(Text block):
================================

The summer of ’88 was a hot one. But maybe I remember it hotter than it was because back then there was no air conditioning on the subway. In those months, the New York City subway was the final leg of my morning commute to an unpaid state government internship with the Office of the Ombudsman, where I did constituent work.

I had just finished my sophomore year of college, and living in the City was out of the question. So I lived at home in Eatontown, New Jersey, with my parents. Every morning my mother would drive me to the Little Silver train station, where I would join the hordes of commuters for the hour-long trek to Penn Station in Manhattan. Then I took the sweaty subway to a downtown government office building.

Kindles were decades in the future, so if you wanted to read a big fat book, you had to lug it around. Just before my internship I found a big fat book I wanted to read, so I lugged it onto the train each day, in my JanSport backpack. The book was called “Robert Kennedy and His Times” by Arthur M. Schlesinger, Jr. It ran to 983 pages; 1,163 pages if you counted the notes and index. The cover contained this boast: “THE MAGNIFICENT NATIONWIDE BESTSELLER.” And this mournful question: “Who can say what might have been?”

================================

(Listing):
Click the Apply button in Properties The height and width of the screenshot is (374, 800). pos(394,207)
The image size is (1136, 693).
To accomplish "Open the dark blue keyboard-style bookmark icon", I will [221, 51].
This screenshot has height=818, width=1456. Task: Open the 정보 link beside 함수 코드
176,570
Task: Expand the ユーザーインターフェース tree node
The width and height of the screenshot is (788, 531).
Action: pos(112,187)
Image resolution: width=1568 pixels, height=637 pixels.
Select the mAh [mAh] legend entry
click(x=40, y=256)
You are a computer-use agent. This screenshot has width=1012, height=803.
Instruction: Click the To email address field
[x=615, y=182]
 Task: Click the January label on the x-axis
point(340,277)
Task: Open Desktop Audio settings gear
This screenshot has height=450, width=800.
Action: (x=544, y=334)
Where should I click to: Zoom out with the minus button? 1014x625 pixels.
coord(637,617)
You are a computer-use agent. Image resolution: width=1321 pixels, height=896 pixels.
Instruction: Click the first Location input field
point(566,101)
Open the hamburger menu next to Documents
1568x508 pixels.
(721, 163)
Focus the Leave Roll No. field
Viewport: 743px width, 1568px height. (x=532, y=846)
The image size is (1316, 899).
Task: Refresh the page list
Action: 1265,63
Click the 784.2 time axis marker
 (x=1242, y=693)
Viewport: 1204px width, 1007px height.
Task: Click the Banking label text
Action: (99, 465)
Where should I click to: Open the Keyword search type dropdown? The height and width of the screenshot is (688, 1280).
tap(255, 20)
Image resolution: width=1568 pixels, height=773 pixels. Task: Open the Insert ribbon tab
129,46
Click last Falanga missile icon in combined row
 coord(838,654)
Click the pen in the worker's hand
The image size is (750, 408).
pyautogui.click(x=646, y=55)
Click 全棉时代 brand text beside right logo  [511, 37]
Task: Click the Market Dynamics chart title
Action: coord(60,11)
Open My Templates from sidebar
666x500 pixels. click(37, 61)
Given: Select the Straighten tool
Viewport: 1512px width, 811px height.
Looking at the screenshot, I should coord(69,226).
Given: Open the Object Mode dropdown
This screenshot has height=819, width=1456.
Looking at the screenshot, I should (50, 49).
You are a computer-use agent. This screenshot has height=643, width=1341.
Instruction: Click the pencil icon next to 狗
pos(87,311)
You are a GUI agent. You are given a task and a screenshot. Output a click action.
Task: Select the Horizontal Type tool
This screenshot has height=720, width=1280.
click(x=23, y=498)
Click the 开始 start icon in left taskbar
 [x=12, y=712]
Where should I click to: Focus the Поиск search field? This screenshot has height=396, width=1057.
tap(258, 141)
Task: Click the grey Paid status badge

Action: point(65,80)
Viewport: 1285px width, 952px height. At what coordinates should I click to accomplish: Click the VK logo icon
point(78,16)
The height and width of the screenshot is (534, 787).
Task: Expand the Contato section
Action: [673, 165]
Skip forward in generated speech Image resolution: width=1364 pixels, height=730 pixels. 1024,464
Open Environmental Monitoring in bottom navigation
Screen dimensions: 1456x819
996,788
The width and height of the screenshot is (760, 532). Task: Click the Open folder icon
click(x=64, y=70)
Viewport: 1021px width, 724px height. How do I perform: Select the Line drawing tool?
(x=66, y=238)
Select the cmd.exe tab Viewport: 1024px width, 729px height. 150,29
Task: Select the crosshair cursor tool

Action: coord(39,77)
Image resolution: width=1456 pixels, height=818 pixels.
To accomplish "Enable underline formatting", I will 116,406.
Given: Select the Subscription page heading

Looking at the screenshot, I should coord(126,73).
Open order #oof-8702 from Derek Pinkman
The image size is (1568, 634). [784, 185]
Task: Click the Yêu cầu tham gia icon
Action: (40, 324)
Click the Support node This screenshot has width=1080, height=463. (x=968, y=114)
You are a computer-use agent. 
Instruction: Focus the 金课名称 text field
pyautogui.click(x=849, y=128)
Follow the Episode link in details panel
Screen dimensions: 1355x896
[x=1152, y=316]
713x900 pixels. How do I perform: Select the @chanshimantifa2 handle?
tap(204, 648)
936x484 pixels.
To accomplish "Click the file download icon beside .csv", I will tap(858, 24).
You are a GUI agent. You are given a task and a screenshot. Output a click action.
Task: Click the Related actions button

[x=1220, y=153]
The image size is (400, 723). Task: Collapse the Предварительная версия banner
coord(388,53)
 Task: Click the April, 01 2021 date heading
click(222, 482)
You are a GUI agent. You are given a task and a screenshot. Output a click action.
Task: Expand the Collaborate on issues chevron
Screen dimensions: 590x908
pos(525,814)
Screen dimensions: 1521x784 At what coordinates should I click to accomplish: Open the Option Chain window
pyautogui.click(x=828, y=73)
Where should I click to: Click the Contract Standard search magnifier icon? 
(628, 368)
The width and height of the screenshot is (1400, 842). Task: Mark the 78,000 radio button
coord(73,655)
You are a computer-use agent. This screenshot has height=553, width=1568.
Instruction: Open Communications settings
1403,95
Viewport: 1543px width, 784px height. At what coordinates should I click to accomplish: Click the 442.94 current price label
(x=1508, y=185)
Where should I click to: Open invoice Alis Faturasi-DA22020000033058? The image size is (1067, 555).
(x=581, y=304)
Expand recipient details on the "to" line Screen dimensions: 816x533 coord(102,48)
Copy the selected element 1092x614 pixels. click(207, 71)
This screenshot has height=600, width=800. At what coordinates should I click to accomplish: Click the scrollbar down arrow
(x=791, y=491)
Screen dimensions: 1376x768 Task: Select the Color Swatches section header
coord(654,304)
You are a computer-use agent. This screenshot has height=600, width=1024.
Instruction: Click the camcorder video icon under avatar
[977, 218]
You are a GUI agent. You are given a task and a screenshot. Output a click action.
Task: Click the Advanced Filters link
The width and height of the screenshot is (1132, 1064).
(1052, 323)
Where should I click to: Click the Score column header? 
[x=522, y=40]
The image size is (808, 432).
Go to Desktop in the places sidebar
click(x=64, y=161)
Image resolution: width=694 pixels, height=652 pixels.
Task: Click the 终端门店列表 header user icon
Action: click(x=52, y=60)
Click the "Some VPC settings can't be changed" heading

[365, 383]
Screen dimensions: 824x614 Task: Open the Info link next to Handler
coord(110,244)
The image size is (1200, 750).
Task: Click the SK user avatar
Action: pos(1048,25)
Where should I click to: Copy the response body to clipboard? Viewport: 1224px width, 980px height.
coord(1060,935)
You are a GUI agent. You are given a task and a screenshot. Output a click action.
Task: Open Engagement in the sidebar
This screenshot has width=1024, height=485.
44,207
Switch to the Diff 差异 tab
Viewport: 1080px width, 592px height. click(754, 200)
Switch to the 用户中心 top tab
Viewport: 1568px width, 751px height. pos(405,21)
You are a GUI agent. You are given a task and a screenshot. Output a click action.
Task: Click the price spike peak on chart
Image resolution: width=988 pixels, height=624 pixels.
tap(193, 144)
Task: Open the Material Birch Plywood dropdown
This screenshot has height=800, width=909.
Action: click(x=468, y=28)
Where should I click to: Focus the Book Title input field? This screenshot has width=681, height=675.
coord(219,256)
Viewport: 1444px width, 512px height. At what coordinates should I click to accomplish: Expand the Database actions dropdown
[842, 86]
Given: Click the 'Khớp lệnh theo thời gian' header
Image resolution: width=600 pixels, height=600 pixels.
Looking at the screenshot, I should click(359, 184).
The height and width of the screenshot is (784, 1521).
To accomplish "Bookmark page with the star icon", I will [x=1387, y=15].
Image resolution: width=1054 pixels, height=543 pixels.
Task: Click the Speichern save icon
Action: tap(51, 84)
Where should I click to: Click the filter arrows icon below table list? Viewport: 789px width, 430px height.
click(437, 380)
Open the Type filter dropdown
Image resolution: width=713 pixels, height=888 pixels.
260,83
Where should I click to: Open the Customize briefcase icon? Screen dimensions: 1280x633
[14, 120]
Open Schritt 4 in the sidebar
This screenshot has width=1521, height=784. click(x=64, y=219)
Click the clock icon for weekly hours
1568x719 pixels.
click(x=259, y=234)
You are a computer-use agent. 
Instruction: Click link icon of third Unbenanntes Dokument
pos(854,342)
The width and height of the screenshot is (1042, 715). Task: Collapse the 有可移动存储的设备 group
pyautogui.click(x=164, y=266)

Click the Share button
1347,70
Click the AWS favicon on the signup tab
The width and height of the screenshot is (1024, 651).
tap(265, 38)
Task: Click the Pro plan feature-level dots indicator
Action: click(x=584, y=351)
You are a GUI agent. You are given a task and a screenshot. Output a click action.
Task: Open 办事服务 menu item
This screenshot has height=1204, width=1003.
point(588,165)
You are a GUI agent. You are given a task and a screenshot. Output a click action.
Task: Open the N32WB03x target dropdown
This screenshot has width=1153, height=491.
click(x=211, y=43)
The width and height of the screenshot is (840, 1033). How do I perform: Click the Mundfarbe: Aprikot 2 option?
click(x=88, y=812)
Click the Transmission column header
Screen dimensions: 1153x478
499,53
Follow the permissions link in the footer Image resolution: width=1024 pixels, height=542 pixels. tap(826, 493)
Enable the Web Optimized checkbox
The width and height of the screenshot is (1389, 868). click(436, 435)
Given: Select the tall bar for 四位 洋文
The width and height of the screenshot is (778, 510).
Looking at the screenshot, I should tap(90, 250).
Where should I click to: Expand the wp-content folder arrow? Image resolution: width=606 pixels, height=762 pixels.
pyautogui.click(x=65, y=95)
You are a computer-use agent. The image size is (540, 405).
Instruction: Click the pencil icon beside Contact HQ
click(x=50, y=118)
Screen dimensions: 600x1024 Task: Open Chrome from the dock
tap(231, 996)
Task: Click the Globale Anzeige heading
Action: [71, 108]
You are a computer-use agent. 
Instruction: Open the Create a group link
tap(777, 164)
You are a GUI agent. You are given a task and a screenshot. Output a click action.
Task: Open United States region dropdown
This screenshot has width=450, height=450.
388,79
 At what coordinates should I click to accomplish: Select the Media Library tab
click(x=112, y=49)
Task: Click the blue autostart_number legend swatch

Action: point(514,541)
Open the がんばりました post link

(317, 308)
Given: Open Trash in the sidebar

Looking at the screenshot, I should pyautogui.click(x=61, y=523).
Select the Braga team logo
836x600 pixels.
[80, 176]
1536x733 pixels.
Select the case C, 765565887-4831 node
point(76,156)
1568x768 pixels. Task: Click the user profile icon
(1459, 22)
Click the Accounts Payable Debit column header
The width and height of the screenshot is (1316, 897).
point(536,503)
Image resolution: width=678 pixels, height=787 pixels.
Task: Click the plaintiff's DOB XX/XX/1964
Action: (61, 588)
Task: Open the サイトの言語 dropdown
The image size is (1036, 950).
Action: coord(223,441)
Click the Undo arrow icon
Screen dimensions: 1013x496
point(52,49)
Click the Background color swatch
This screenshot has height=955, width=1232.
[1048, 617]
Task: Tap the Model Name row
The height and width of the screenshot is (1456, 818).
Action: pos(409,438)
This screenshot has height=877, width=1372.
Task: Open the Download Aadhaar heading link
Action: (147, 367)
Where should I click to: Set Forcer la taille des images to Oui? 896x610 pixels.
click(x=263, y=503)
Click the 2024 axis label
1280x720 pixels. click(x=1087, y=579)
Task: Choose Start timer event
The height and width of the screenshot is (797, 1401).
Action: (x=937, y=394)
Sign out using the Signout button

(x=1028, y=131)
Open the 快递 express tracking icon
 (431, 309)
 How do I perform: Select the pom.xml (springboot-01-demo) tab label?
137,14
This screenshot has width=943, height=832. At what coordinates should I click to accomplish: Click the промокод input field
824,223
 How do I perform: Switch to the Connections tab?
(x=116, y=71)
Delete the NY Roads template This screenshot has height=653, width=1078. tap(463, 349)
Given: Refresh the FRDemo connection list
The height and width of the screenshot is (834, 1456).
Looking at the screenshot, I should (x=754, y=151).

================================

Rewrite the stretch of the commute text from "The summer of" through "government office building.", putting "metro" in place of "subway".

(Expected answer):
The summer of ’88 was a hot one. But maybe I remember it hotter than it was because back then there was no air conditioning on the metro. In those months, the New York City metro was the final leg of my morning commute to an unpaid state government internship with the Office of the Ombudsman, where I did constituent work.

I had just finished my sophomore year of college, and living in the City was out of the question. So I lived at home in Eatontown, New Jersey, with my parents. Every morning my mother would drive me to the Little Silver train station, where I would join the hordes of commuters for the hour-long trek to Penn Station in Manhattan. Then I took the sweaty metro to a downtown government office building.